● **Materials provided**:
###
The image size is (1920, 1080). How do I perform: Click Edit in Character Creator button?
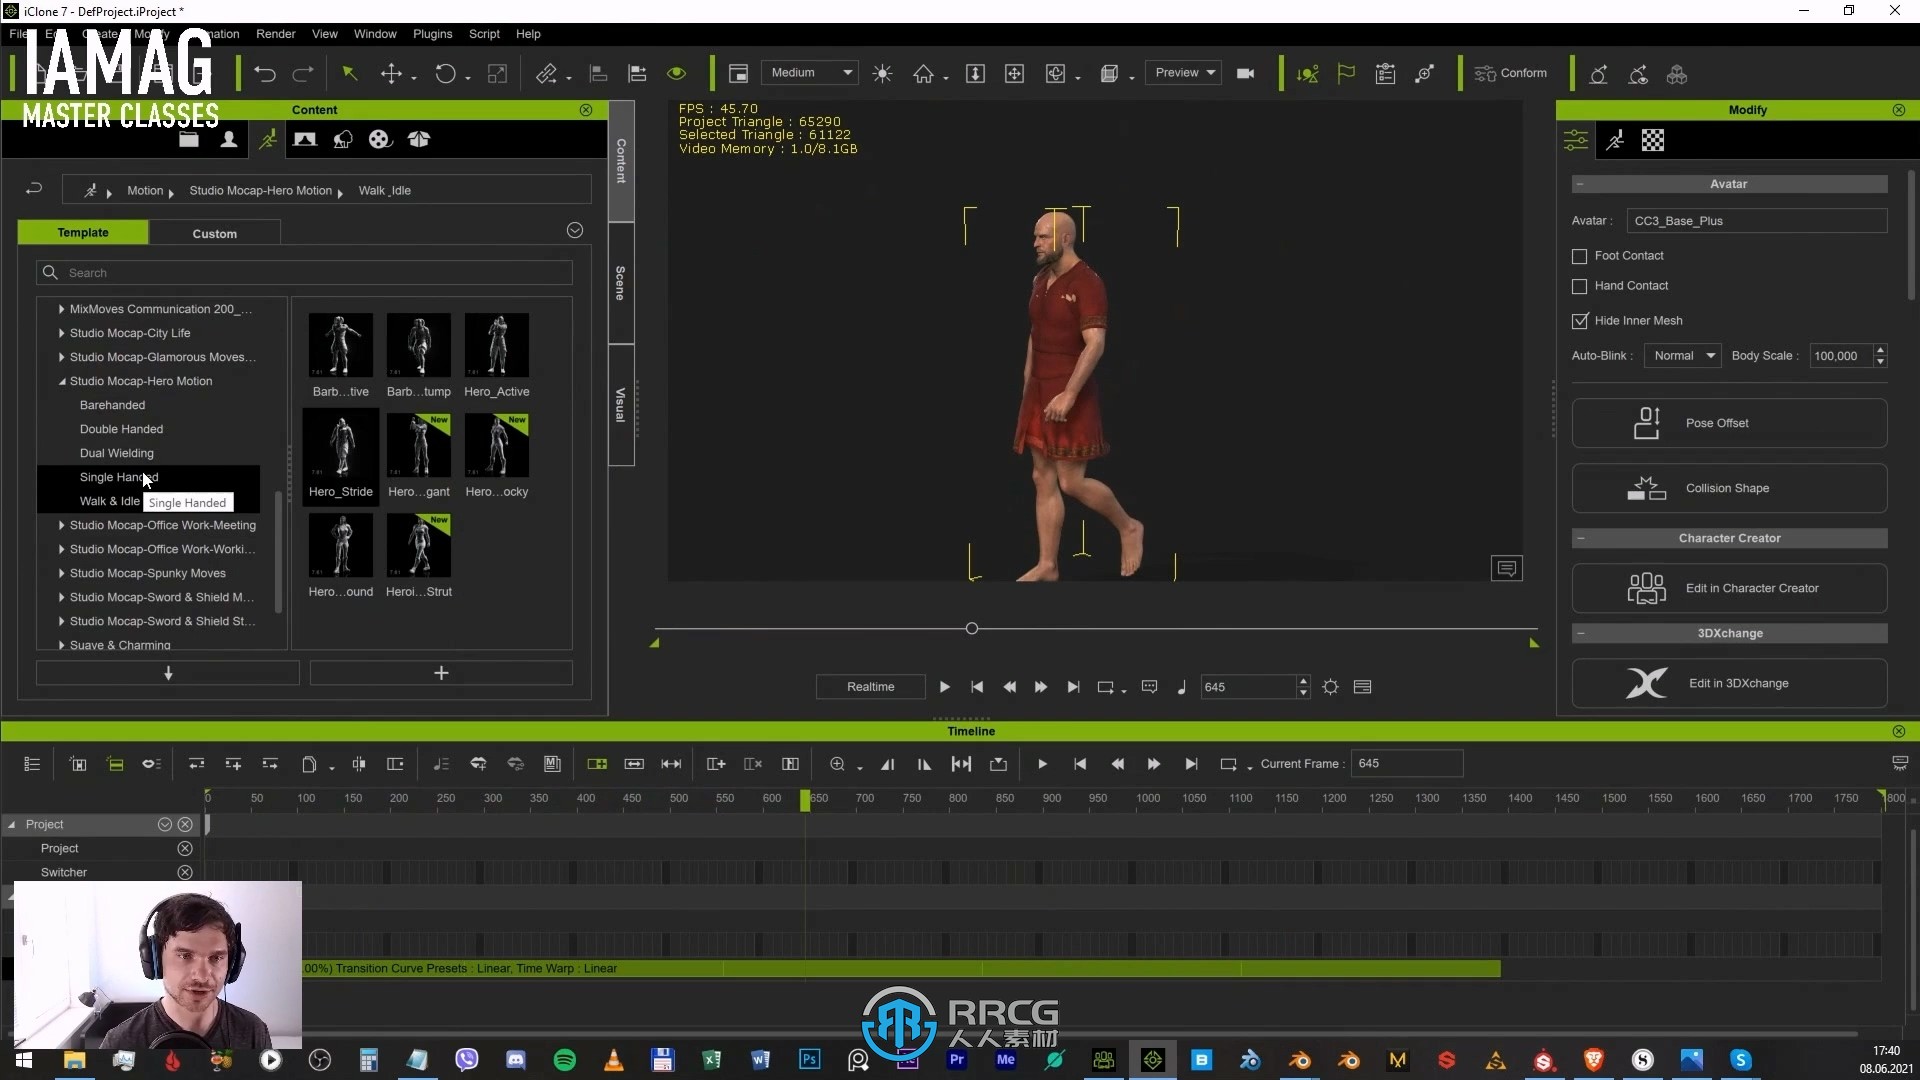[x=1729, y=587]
###
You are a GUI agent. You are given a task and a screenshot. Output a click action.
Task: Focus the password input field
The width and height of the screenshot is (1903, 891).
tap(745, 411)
###
Turn the stretch of entries from the line containing "The image size" through the line containing "[x=1729, y=587]" into a numbered list, skipping any blank lines and omitting the pictures.

1. The image size is (1920, 1080). How do I perform: Click Edit in Character Creator button?
2. [x=1729, y=587]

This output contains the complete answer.